From the records below, extract every line that contains the string "screenshot", treating uppercase and lowercase letters as distinct.

━━ Data to process

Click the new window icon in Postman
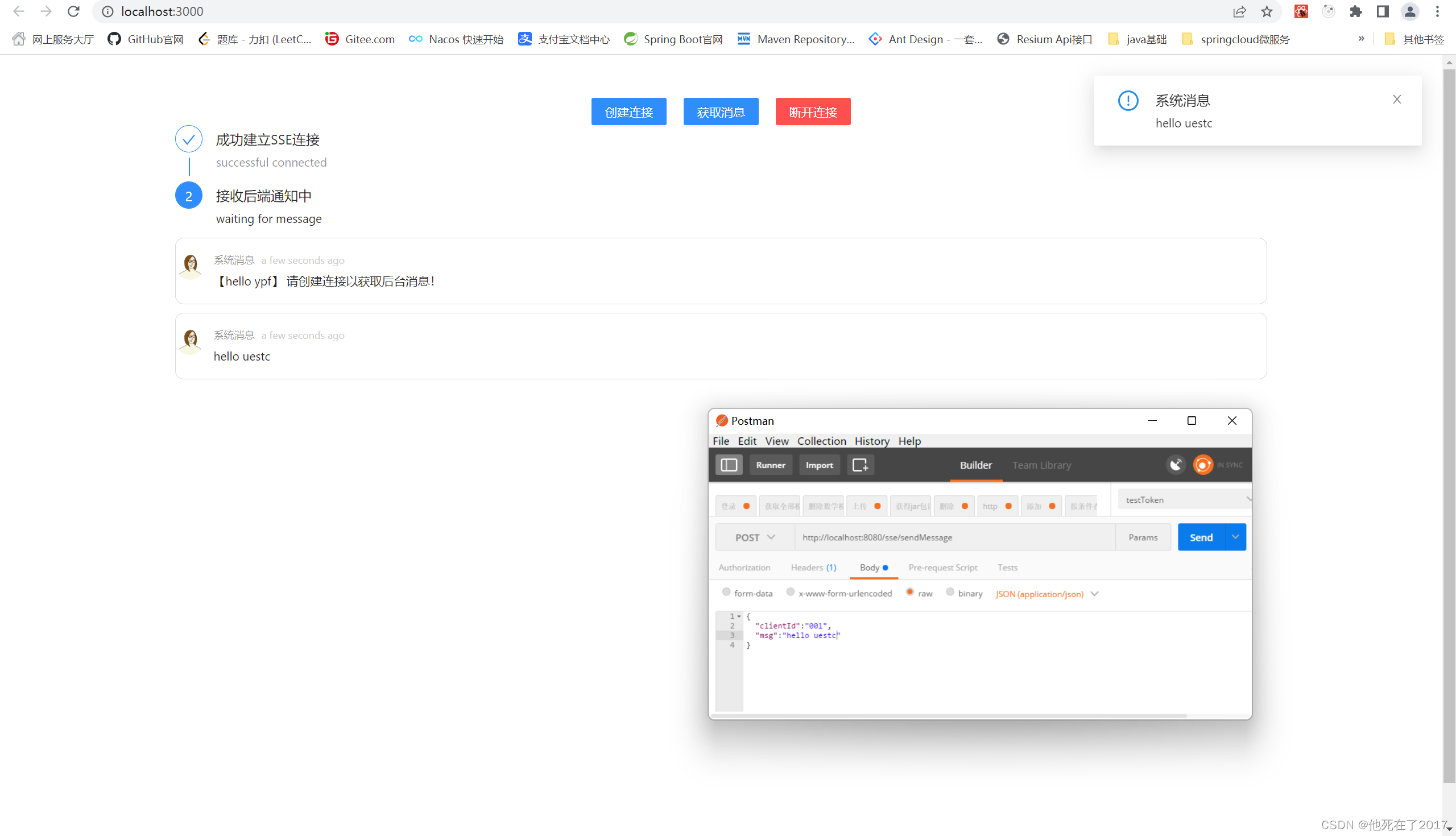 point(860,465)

━━━━
━━ Data to process

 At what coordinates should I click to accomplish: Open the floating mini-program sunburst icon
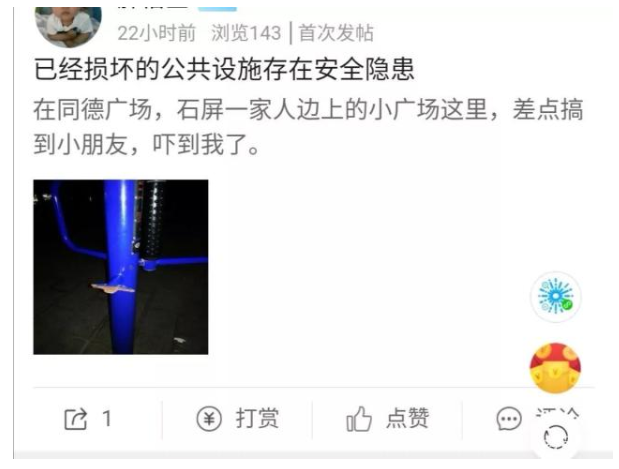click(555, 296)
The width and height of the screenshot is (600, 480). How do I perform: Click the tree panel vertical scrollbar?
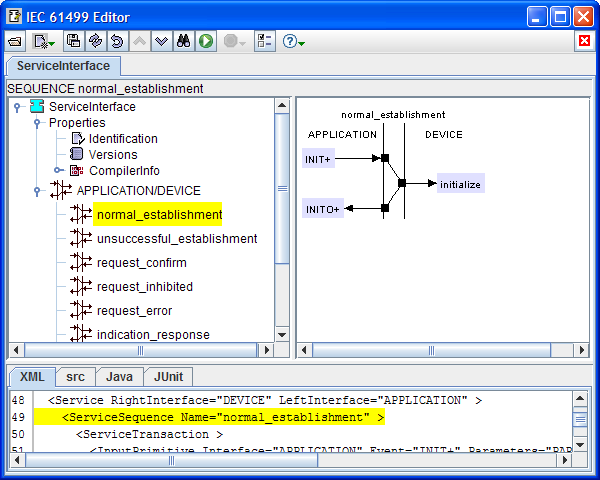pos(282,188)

━━━━
━━ Data to process

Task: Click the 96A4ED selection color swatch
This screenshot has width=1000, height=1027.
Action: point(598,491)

━━━━

▶ _The reply_:
The width and height of the screenshot is (600, 480). How do I perform: Click the tree panel vertical scrollbar?
This screenshot has width=1000, height=1027.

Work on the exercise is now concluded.